- **文書本文**

+ + + + +

予防する方法をご紹介します。目の疲れを軽減するには作業環境を変えることです。そのためにはいろいろな方法があります。コンピューターがまぶしい場合は、オフィスのその他の光源を調整することで光を軽減することができます。反射防止用コーティングや防眩シールド付きの新しいモニターを購入できれば望ましいでしょう。または目の疲れを軽減するために偏光レンズや防眩レンズのめがねを使用しましょう。
こうした適切な対応策が大切であることは言うまでもないことです。コンピュータースクリーンに顔を近づけすぎないようにしましょう。適切な距離は、スクリーンのサイズと表示される文字の大きさによって決まります。モニターアームはスクリーンの高さを適切に調整できるため、首や目の疲れを軽減するのに役に立ちます。
背部損傷および腰痛
オフィスで働く人や、1日のほとんどを座った姿勢で過ごす人にとって、腰痛はとりわけよく起こりうる労働災害です。背部損傷は程度の軽いものであっても身体を消耗させるため、長期的な損傷が起こる、姿勢が悪くなる、既存の健康問題が悪化するなどに加えて、労働者による補償請求にいたる場合もあるのです。軽い腰の不快感は筋肉疲労によるものが多いですが、そのまま放置しておくと他の様々な病気を引き起こしかねません。
予防する方法をご紹介します。身体が快適な姿勢で座ってください。腰の不快感の要因となるのは腰椎です。直立した姿勢で座ることが大切です。腰椎を良い姿勢に支えるために、腰枕や人間工学に基づいて作られたオフィスチェアーなどが役に立ちます。脊椎が自然な湾曲を描けるようにしましょう。
一日を通して、時に立ち上がってストレッチをすることも良いでしょう。ストレッチは筋肉の緊張を和らげ、腰痛を防ぐのに役に立ちます。スタンディングデスクを使用することで座っている状態から立っている状態へ姿勢を変えることも有益です。

+ + + + +

- **抽出データ**
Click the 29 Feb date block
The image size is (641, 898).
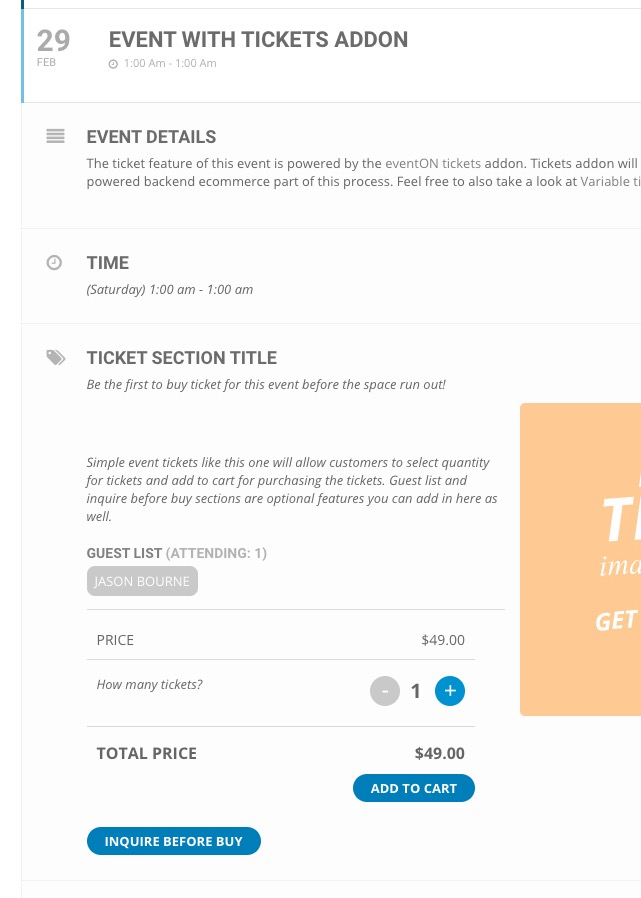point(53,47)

+ + + + +

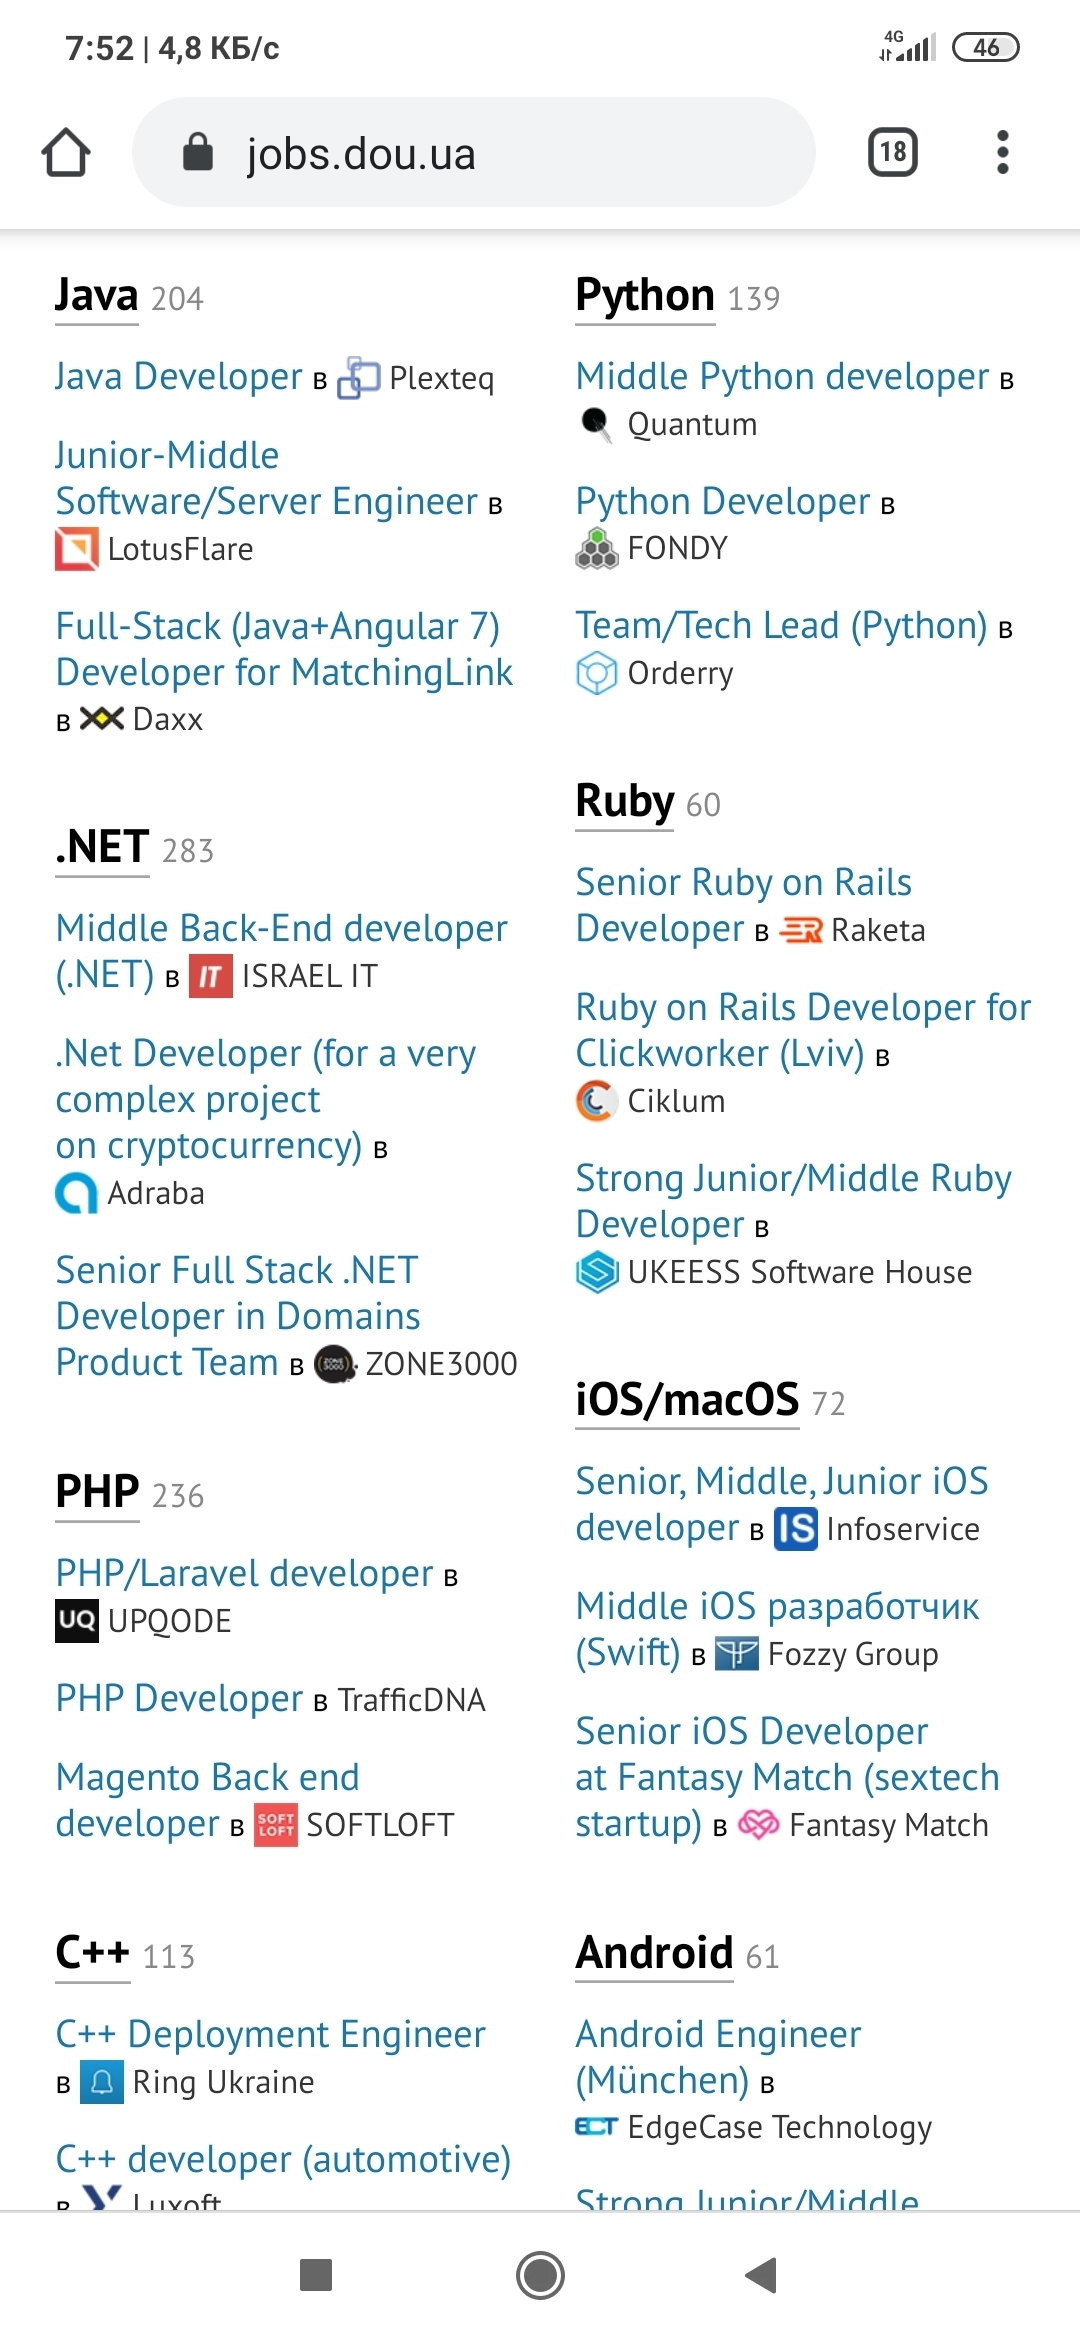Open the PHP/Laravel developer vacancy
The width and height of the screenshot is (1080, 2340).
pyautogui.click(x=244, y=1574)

+ + + + +

- **やること**
(a) 文書本文の「予防する方法をご紹介します。身体が快適な」から「姿勢を変えることも有益です。」までを、一字も変えずに書き写してください。
(b) 文書本文の内容と合っているかどうか、次の(i)〜(iii)それぞれに「はい」か「いいえ」で答え、判断の決め手となる本文の語句をそのまま引用して添えること。(i) モニターアームは首や目の疲れの軽減に役立つ。(ii) 軽い腰の不快感は放置しても問題にならない。(iii) 腰の不快感の要因となるのは頸椎である。
(c) 文書本文のうち「オフィスで働く人や」で始まる段落を、主な事実を残したまま箇条書きに書き直すこと。

- **順番どおりの解答**
(a)
予防する方法をご紹介します。身体が快適な姿勢で座ってください。腰の不快感の要因となるのは腰椎です。直立した姿勢で座ることが大切です。腰椎を良い姿勢に支えるために、腰枕や人間工学に基づいて作られたオフィスチェアーなどが役に立ちます。脊椎が自然な湾曲を描けるようにしましょう。
一日を通して、時に立ち上がってストレッチをすることも良いでしょう。ストレッチは筋肉の緊張を和らげ、腰痛を防ぐのに役に立ちます。スタンディングデスクを使用することで座っている状態から立っている状態へ姿勢を変えることも有益です。

(b)
(i) はい：「モニターアームはスクリーンの高さを適切に調整できるため、首や目の疲れを軽減するのに役に立ちます。」
(ii) いいえ：「そのまま放置しておくと他の様々な病気を引き起こしかねません。」
(iii) いいえ：「腰の不快感の要因となるのは腰椎です。」

(c)
- オフィスで働く人や、1日のほとんどを座って過ごす人にとって、腰痛はとりわけ起こりやすい労働災害である。
- 背部損傷は軽くても身体を消耗させる。長期的な損傷や姿勢の悪化、既存の健康問題の悪化を招くほか、労働者による補償請求にいたる場合もある。
- 軽い腰の不快感は筋肉疲労によるものが多いが、放置すると様々な病気を引き起こしかねない。